SUPPLIED PASSAGE ->

UK Bond Market Suffers Again

Inflation data in the United Kingdom surprised the market on Wednesday as the YoY inflation rate came worse than expected. In addition to that, on Tuesday the released PMI data indicates that the economic growth should remain solid. Consequently, the Gilt yield curve shifted north. Yields are now approaching levels seen after the announced tax reform of Kwazi Kwarteng which spurred volatility in the market as bond markets quickly penalized expansionary fiscal policy during times of high inflation. Pension funds lived through difficulties back then, but a similar problem in UK financial system may emerge again.

PMI data on Tuesday fueled the depreciation of Gilts as the market expects additional hawkishness of the monetary policy. Also, inflation data pushed yields further up as the expectations were heavily overshot (0.7% MoM expected vs 1.2% MoM actual. The most significant contributor to the headline rate is the food prices which continued their worldwide growth and amounted to 19.1% YoY in April 2023. Core CPI rose from 6.2% YoY in March to 6.8% YoY in April due to the growth in services CPI. The core inflation rate is still at very high levels and is struggling to drop down to sustainable levels. According to OIS, the market priced in more than one rate hike in two days as the data showed a highly resilient headline and core inflation rate in combination with higher expectations of growth. Higher MoM inflation rates last year in April are contributing to the softer YoY rate, but recent MoM inflation data are indicating that the higher inflation rates are going to persevere.

REQUIRED WORK ->
A - Quote the UK bond market article from "Inflation data in" to "may emerge again.", including both of those words.
B - Rewrite the paragraph of the UK bond market article that starts with "PMI data on Tuesday fueled" as a brief bulleted list that keeps its main facts.
C - Answer these questions from the UK bond market article:
(i) On which day was the PMI data released?
(ii) What was the YoY rate for food prices in April 2023?
(iii) What was the core CPI rate in April?
Rely only on the UK bond market article for what comes next.

GIVEN MATERIAL ->

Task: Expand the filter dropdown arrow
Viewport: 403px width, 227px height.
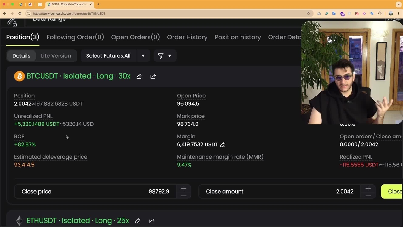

TASK-BY-TASK ANSWERS ->
A -
Inflation data in the United Kingdom surprised the market on Wednesday as the YoY inflation rate came worse than expected. In addition to that, on Tuesday the released PMI data indicates that the economic growth should remain solid. Consequently, the Gilt yield curve shifted north. Yields are now approaching levels seen after the announced tax reform of Kwazi Kwarteng which spurred volatility in the market as bond markets quickly penalized expansionary fiscal policy during times of high inflation. Pension funds lived through difficulties back then, but a similar problem in UK financial system may emerge again.

B -
- Tuesday's PMI data pushed Gilt prices down because the market expects more hawkish monetary policy.
- Inflation data drove yields higher by far exceeding expectations: 1.2% MoM actual versus 0.7% MoM expected.
- Food prices were the largest contributor to the headline rate, reaching 19.1% YoY in April 2023.
- Core CPI rose from 6.2% YoY in March to 6.8% YoY in April on growth in services CPI, and it remains very high.
- According to OIS, the market priced in more than one additional rate hike within two days.
- Higher MoM rates last April are softening the YoY figure, but recent MoM data suggest high inflation will persist.

C -
(i) Tuesday
(ii) 19.1% YoY
(iii) 6.8% YoY